If one parent has bedbugs and the children will not sleep at the parents home, does the other parent have to make a motion for full custody? Can the parent without bedbugs be sanctioned for failure to coparent?

I am glad you asked this question because in reading it and thinking about it I finally conceived of a way to express in words the problem that most non-lawyers encounter when asked this type of question.

Your question, and many questions like it, is grounded in a belief that the court will see your case and the issues raised in your case purely from your perspective. You cannot take such a thing for granted. It’s an easy trap to fall into (frankly, we all do), and a trap that causes a lot of people tremendous disillusionment and frustration with the legal system. While I am no raving fan of the modern legal system, it would be unfair to fault the legal system when it confronts issues over which reasonable minds can differ.

Here’s the key:

1) When analyzing a potential legal issue and your likelihood of success on an argument over that issue, don’t assume the court sees the issue as you do; indeed, don’t even presume that the court sees an issue at all.

2) Try seeing the issue as best you can A) from as many different reasonable perspectives as possible and then ask yourself whether your perspective is the most readily understandable and acceptable; and B) from the perspective your judge would most likely see the issue, or claim to see the issue, in the real world.

3) Argue only those issues A) that you believe you have a better than even chance of prevailing upon or B) that you can argue in good faith on the basis of principle, win or lose (meaning: you won’t act shocked or surprised or outraged if you lose an argument over a close issue over which you know reasonable minds can differ, nor will you smugly claim, with the benefit of hindsight, “Oh, our success was never in doubt.”)

OK, let’s conduct this analysis using your bedbugs scenario:

Even if a parent knows, from having witnessed it first-hand, that there are bedbugs at his or her ex-spouse’s house, that does not mean that the court must believe it. If a parent knows that the children refuse to go to the other parent’s house or refuse to sleep there (regardless of the reason), that does not mean that the court will believe it. Why? Because the court does not know what you know. This is why, when you seek relief and orders from courts are required to meet their burdens of proof, so that the court has sufficient factual and legal basis to grant the relief you seek.

And so questions like yours need to be analyzed on at least two levels: 1) Will the court believe your allegations?, and 2) If so, will the court take the actions you wanted to take?

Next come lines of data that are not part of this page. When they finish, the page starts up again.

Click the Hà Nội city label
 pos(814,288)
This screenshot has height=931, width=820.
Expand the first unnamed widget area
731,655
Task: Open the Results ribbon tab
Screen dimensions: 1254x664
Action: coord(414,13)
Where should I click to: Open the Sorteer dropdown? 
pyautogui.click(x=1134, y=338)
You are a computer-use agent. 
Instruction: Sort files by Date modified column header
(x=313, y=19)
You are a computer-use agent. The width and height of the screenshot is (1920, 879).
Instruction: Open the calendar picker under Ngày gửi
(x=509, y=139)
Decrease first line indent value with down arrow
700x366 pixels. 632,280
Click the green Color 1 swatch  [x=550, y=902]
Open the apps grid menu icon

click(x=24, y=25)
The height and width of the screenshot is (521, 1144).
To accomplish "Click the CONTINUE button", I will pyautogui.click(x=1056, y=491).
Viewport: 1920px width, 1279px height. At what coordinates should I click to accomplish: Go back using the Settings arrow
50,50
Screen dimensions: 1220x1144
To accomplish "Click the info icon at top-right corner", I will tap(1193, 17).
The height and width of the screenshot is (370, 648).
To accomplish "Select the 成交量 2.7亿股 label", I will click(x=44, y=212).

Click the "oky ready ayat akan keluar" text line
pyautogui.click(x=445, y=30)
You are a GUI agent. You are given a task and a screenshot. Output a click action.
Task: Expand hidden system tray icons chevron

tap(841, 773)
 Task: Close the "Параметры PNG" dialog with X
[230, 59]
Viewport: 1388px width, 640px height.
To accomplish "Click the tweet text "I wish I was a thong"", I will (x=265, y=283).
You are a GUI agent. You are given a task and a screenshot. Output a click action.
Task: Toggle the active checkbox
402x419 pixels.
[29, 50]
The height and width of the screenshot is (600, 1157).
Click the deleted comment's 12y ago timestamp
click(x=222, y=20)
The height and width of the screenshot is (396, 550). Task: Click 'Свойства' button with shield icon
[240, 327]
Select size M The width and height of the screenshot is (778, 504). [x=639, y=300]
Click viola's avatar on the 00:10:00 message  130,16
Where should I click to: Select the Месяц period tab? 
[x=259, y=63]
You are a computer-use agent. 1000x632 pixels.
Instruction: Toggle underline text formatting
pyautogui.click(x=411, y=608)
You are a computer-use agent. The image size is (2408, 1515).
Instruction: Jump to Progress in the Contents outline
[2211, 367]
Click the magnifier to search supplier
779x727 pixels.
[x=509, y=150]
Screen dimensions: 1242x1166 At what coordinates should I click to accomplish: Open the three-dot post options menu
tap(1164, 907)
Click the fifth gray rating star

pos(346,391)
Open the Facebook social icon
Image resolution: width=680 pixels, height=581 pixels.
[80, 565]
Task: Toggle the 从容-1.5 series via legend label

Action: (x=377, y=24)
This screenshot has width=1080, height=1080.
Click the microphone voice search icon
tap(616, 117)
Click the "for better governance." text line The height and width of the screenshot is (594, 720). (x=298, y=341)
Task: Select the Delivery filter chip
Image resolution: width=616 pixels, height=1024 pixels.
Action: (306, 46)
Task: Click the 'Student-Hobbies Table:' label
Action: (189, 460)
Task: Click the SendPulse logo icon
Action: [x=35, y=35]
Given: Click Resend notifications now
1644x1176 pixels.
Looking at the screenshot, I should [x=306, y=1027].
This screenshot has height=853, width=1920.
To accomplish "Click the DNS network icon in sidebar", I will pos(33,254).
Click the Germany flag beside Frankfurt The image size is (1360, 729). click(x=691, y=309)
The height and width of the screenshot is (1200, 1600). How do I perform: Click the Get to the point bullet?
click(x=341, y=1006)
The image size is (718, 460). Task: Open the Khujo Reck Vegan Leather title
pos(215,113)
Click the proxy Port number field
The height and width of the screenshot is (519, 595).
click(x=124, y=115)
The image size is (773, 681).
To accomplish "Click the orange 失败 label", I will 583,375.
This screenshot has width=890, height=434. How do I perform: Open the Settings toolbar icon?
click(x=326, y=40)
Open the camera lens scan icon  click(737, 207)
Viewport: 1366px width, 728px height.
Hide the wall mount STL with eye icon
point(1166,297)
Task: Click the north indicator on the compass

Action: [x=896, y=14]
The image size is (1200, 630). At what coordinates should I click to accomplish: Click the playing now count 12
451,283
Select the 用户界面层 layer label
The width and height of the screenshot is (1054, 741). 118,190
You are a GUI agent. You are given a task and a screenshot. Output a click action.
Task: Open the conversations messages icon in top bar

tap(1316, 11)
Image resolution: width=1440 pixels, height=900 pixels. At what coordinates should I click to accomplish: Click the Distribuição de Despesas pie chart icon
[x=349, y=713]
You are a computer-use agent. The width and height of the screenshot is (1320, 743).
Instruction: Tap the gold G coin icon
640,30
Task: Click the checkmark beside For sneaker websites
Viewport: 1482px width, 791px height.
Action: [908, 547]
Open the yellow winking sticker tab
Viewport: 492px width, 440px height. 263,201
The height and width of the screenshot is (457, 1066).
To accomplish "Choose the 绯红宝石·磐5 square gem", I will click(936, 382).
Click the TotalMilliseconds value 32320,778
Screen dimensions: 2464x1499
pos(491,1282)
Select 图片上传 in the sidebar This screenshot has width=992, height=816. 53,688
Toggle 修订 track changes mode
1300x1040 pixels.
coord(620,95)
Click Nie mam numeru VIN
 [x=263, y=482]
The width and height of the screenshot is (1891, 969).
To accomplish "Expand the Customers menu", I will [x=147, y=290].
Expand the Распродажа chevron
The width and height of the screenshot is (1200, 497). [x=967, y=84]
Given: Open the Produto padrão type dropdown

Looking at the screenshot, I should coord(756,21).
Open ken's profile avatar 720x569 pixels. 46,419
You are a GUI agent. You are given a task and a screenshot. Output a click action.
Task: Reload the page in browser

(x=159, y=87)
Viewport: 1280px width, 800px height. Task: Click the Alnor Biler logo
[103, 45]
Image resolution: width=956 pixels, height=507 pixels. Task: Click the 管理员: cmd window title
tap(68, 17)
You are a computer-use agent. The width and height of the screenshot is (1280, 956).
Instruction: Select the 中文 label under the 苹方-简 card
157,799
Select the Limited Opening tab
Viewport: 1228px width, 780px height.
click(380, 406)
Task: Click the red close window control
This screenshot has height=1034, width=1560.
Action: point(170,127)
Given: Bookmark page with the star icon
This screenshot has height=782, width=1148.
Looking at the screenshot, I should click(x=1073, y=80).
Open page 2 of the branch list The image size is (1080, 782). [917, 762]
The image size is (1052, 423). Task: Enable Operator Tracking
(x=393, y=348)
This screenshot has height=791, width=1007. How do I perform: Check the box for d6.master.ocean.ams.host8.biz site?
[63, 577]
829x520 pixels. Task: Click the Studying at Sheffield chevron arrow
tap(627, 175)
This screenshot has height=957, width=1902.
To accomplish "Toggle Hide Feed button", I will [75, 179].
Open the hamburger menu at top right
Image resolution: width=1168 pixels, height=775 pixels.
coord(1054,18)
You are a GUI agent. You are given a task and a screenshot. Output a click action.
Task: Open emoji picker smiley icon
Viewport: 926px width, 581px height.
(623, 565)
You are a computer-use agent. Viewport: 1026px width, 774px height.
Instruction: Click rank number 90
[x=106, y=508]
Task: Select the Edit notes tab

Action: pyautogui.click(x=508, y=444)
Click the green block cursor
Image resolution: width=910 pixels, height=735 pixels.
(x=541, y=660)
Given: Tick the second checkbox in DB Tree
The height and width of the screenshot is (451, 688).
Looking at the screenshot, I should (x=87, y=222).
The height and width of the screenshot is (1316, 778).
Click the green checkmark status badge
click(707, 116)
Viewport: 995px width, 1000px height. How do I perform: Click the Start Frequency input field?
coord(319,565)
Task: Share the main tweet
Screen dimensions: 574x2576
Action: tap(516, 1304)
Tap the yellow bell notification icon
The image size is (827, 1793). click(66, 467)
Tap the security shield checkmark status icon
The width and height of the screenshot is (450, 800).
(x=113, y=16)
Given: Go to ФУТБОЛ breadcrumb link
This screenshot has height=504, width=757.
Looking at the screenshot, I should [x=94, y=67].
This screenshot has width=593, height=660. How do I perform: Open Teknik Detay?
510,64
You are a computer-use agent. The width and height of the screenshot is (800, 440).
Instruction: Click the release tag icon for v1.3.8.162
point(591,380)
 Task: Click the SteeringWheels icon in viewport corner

Using your questions as a model:

Bedbugs and the modification of custody or parent-time

  • If a parent were only to come into court with just a bare, unverifiable claim that there are bedbugs in the other parent’s home, in my mind that would not rise to the level of proof by a preponderance of the evidence, and so if I were the judge, I could not conclude as a matter of fact that the allegation is true. And where an argument/request for sole custody rests on the other parent having bedbugs in his/her house, if I were the judge I would have to rule against that argument/request.
  • If a parent were to come into court with verification of his/her claim that there are bedbugs in the other parent’s home, that fact alone would not determine that the children must be in the sole custody of the other parent. First, the question the court would have to ask and resolve is something to the effect of:
    • “Is the presence of bedbugs in the parent’s home a sufficiently compelling reason to deny that parent custody or parent time on that basis alone?”
    • “Are bedbugs a threat to the health or life of the children?” Or just a nuisance?
    • “If bedbugs are not a threat to the health or life of the children, can I, as the judge, conclude that having the children exposed to the mere nuisance of potential bedbug bites is still somehow a sufficiently compelling reason to reduce or eliminate the amount of time the children spend with parent whose home is infested with bedbugs?”
  • If the court were to conclude that the answer to that question is “no,” then the presence of bedbugs alone in the parent’s house would not be enough to win a motion or petition for sole custody.
    • If the court were to conclude that the answer to that question is “yes” (and it’s not a given that the answer will be “yes”[1]”), then the court could, on that basis alone, modify custody or parent time, IF the court could rationally explain why the mere presence of bedbugs is reason enough to reduce or eliminate the amount of time the children spend in the custody or care of the parent with bedbugs at his/her house.
      • But “yes” might also lead to an additional question or additional questions, such as: Can the parent with bedbugs at his/her house mitigate the problem so that there’s no need to modify custody or parent time? Is the parent with bedbugs at his/her house willing to take necessary and immediate measures to solve the problem? What if, until the bedbug problem is eliminated, we simply require the parent who has bedbugs at his/her house to exercise custody or parent time at a location other than the parent’s house?” So even if the court finds that bedbugs could be reason to modify custody or parent time that does not mean that the court necessarily must modify custody or parent time in response to the presence of bedbugs.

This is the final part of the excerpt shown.